Justement, si elle en obtient le feu vert politique, en combien de temps la force militaire de la Cédéao peut-elle être opérationnelle ?

Il lui faudra un certain temps. Le dernier exemple le plus adéquat est le Libéria, où elle avait mis plusieurs semaines avant d’intervenir concrètement en raison de l’inertie intrinsèque au dispositif. Le Nigeria peut en revanche être plus réactif, à condition d’en avoir l’intérêt.

Et contre qui se battrait cette force de la Cédéao ? La junte ? Les touaregs ? Les islamistes ?

Elle se battrait pour la reconquête de l’intégrité territoriale du Mali et le retour d’un pouvoir civil. Donc contre n’importe quel groupe qui menace cette intégrité. Mais il est évident que le conflit ne pourra être résolu que par la négociation. Il faudra donc prendre en compte les revendications politiques des communautés du Nord pour aboutir à une solution -ce n’est pas le cas avec les islamistes dont les exigences sont idéologiques.

Les Maliens, à 90% musulmans, sont-ils d’ailleurs prêts à accepter la charia voulue par les salafistes ?

L’islam africain, tolérant et ouvert, est moins traditionnel que celui du Maghreb ou du Machrek. L’animisme conservant également une grande influence au Mali, il y aurait beaucoup de réticences, voire de résistance, face aux velléités des salafistes.

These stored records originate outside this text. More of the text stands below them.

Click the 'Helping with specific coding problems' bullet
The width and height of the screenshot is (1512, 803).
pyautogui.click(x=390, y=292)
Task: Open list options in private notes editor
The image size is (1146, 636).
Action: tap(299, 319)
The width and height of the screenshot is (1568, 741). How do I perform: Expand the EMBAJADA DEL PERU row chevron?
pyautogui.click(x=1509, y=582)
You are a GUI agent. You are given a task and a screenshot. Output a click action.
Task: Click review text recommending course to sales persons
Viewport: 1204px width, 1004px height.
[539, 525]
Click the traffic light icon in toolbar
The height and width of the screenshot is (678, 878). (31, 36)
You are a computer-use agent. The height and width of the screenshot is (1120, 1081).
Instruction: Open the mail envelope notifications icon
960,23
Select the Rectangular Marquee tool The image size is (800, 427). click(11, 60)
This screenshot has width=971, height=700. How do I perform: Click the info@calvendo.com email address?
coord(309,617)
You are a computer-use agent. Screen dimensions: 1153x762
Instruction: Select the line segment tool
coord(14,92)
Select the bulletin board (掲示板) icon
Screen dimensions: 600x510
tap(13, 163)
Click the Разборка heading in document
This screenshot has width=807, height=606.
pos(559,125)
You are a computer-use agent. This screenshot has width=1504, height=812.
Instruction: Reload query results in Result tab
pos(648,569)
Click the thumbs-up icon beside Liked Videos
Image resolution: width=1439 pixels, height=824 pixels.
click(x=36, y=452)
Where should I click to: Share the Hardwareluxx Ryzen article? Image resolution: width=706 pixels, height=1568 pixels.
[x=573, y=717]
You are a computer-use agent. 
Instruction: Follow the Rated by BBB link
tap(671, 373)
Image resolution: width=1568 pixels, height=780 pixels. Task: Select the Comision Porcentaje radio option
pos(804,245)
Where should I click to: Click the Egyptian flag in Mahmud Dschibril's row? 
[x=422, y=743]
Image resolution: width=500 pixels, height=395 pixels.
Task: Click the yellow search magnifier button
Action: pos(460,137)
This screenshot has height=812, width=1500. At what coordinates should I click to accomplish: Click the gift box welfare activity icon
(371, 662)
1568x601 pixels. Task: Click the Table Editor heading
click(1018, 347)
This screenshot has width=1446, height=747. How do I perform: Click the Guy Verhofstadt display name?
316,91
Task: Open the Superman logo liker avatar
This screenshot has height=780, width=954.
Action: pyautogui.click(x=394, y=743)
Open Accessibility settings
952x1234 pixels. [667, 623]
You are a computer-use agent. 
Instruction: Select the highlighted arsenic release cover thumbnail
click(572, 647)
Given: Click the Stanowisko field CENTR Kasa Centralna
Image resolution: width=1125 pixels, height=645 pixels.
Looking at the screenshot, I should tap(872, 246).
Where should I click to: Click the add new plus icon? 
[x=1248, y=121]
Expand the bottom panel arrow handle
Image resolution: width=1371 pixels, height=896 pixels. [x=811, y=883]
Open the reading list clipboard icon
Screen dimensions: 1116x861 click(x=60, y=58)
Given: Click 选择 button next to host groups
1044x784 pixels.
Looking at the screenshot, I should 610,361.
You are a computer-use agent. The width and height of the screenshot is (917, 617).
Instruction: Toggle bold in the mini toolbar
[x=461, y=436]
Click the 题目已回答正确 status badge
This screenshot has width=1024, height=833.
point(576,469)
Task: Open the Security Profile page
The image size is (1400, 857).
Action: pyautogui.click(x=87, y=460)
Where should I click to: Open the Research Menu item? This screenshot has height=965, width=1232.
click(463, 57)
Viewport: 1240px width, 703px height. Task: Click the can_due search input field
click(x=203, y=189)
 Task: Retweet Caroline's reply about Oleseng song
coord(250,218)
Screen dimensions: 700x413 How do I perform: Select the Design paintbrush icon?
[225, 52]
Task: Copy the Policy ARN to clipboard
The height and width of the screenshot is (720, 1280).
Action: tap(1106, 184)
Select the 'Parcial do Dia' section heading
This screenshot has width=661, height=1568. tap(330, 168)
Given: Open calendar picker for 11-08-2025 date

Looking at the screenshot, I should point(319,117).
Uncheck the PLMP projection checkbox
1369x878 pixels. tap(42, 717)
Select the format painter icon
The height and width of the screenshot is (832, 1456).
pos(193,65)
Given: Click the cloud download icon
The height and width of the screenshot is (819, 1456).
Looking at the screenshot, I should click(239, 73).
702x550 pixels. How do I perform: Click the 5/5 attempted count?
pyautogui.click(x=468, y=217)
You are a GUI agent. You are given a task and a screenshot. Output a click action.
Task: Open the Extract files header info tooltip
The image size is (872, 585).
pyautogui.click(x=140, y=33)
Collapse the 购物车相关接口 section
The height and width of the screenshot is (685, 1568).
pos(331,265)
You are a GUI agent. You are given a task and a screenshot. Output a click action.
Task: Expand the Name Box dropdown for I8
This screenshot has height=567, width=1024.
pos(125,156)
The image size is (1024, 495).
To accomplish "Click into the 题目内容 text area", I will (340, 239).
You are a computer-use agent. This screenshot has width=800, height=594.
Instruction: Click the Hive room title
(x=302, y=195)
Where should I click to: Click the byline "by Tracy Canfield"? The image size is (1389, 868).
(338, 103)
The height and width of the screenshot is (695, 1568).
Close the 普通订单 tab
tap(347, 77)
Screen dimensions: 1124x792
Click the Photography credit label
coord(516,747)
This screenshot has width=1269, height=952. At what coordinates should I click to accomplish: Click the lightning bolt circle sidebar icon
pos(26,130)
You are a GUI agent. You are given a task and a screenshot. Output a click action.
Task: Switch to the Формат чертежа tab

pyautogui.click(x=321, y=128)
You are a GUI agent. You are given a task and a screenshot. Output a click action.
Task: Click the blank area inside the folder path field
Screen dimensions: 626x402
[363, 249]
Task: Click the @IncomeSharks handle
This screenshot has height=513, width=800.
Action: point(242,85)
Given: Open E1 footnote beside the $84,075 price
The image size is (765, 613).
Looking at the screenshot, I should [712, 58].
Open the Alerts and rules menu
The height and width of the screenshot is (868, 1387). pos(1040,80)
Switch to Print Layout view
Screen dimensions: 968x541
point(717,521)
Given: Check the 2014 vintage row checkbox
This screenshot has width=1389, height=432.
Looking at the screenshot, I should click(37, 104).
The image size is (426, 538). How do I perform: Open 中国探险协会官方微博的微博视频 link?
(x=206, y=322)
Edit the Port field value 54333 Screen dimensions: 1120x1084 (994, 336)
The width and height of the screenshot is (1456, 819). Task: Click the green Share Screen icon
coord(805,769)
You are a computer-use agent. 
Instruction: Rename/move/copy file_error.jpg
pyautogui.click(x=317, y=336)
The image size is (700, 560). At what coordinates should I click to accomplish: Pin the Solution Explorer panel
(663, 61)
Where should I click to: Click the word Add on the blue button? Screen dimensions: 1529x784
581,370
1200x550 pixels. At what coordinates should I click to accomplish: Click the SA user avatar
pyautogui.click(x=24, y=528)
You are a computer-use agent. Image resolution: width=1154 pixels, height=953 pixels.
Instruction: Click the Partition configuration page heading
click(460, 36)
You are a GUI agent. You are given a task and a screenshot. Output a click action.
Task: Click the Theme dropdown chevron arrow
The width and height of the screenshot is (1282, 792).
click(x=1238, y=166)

Plus globalement, les autres pays du Sahel, notamment la Mauritanie, le Niger et le Tchad, pourraient-ils être victimes d’un effet domino de la crise malienne, elle-même consécutive de la révolution en Libye ?

Oui, tous ces pays ont, à un degré moindre, les mêmes problèmes que le Mali, notamment la fragilité politique et pauvreté. La crise alimentaire qui sévit dans la région n’arrange rien. Cette dernière risque d’ailleurs de s’aggraver puisqu’il est très difficile d’organiser des distributions alimentaires dans un pays en guerre civile ou livré aux différents chefs. Plus globalement, le risque de déstabilisation s’étend de la Somalie jusqu’à la côte Atlantique.

Quelle conséquence la crise malienne peut-elle avoir sur les six otages français détenus par Aqmi, a priori quelque part dans le Nord du Mali ?

La confusion rend a priori difficile la poursuite des négociations, permanentes, pour leur libération. Il faut néanmoins espérer que certains puissent trouver intérêt, en rebattant les cartes, à s’attirer les faveurs des Occidentaux, ce qui implique de faire libérer les otages (ndlr : Aqmi détient au total 10 personnes).